III
DELUSIONS
1
he bulletin that had gone out from Hobart’s Division announcing the escape of the anarchists had not gone unheard; but the alarm had come a little before eleven, and the patrols were dealing with the nightly round of fist-fights, drunken driving and theft which climaxed about that time. In addition there’d been a fatal stabbing on Seel Street, and a transvestite had been the cause of a near-riot in a pub on the Dock Road. Thus, by the time any serious attention had been paid to the alarm-call, the escapees were long gone; slipped through the Mersey Tunnel on their way to Shearman’s house.
But on the opposite side of the river, just outside Birkenhead, a vigilant patrolman by the name of Downey caught sight of them. Leaving his partner in a Chinese restaurant ordering Chop Suey and Peking Fried Duck, Downey gave chase. The radio alert warned that these miscreants were extremely dangerous, and that no attempt should be made to apprehend them single-handed. Patrolman Downey therefore kept a discreet distance, aided in this by a thorough knowledge of the area.
When the villains finally reached their destination, however, it became apparent that this was no ordinary pursuit. For one, when he reported his location to Division he was told that things there were in considerable disarray – could he hear a man sobbing in the background? – and that this matter would be dealt with by Inspector Hobart in person. He was to wait, and watch.
It was while he was waiting and watching that he had his second proof that something untoward was in the air.
It began with lights flickering in the second-storey windows of the house; then exploding into the outside world, taking wall and window with it.
He got out of his car and began to walk towards the house. His mind, used to filing reports, was already scrabbling for adjectives to describe what he was seeing, but he kept coming up empty-handed. The brilliance that spilled from the house did not resemble anything he had witnessed or dreamt of before.
He was not a superstitious man. He immediately sought a secular explanation for the things he saw, or almost saw, all around him; and seeking, found. He was viewing UFO activity; that was surely it. He’d read reports of similar events happening to perfectly ordinary Joes like himself. It was not God or lunacy he was facing, but a visitation from a neighbouring galaxy.
Content that he had some grasp on the situation, he hurried back to the car to put his report through to headquarters.

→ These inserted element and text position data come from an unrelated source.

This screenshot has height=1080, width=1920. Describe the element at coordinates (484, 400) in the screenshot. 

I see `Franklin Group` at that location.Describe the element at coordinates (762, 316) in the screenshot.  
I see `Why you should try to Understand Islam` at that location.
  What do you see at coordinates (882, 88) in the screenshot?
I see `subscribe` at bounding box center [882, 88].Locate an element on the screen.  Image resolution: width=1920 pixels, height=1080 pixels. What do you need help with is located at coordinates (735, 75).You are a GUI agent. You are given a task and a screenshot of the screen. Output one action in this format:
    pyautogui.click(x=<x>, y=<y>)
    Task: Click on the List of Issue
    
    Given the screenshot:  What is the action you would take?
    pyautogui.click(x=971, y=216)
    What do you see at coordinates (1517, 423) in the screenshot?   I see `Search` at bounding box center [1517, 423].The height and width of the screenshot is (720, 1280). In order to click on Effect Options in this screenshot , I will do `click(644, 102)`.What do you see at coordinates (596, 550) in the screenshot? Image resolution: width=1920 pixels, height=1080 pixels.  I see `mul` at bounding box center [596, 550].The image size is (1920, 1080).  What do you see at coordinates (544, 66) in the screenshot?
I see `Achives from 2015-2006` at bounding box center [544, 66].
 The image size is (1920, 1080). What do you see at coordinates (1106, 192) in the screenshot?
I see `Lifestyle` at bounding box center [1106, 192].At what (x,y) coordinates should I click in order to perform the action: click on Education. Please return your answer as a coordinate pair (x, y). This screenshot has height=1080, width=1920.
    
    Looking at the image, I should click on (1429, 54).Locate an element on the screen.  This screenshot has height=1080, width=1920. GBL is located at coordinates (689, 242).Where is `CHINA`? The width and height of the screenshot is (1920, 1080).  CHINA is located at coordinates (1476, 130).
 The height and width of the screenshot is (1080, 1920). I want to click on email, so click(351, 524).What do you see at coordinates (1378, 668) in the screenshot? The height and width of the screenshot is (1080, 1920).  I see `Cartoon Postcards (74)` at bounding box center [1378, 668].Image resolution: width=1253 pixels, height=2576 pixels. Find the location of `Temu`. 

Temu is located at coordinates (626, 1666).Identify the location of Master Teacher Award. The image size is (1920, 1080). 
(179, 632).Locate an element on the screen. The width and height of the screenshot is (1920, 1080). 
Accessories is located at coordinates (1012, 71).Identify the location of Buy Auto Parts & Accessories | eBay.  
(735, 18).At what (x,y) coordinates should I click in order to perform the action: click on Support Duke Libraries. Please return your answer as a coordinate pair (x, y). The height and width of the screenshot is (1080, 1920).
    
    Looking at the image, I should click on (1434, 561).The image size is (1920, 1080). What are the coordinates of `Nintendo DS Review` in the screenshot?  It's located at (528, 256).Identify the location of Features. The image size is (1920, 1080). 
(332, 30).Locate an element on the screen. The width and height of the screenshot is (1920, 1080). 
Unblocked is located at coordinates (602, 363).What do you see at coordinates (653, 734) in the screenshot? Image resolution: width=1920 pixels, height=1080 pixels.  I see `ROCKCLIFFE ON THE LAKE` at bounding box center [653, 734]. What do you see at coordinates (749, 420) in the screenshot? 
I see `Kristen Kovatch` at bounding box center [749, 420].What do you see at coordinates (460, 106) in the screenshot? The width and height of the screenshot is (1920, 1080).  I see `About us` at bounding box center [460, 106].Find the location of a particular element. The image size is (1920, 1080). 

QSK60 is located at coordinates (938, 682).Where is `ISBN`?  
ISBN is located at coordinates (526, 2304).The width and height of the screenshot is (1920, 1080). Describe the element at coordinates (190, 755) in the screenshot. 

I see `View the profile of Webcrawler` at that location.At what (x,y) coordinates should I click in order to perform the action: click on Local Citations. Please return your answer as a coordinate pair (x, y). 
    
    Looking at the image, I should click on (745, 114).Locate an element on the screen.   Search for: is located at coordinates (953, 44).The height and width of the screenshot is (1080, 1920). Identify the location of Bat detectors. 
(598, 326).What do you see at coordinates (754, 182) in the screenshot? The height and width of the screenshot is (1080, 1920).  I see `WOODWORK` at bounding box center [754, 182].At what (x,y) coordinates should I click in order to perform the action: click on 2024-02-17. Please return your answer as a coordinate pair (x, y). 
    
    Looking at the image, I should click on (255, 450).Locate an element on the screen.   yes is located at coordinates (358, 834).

He was stymied, however. There was white noise on all frequencies. No matter: he’d informed them of his location on first arriving. They’d come to his aid presently. In the meanwhile his task was to watch this landing like a hawk.
That task rapidly became more difficult, as the invaders began to bombard him with extraordinary illusions, designed, no doubt, to conceal their operations from human sight. The waves of force that had burst from the house threw the car on its side (or at least that’s what his eyes informed him; he was not about to take it as Gospel); then vague forms began to roil about him. The tarmac beneath his feet seemed to sprout flowers; bestial forms were performing acrobatics above his head.
He saw several members of the public similarly ensnared by these projections. Some stared up at the sky, others were on their knees praying for sanity.
And it came, by and by. Knowing that these images were merely phantoms gave him strength to resist them. Over and over he told himself that what he was seeing was not real, and by degrees the visions bowed to his certainty, grew faint, and finally faded almost entirely.
He scrambled into the over-turned car and tried the radio again, though he had no idea if anybody was hearing it or not. Oddly, he wasn’t that concerned. He’d beaten the delusions, and that conviction sweetened his vigil. Even if they came for him now – the monsters that had landed here tonight – he would not fear them. He would put out his own eyes rather than let them bewitch him afresh.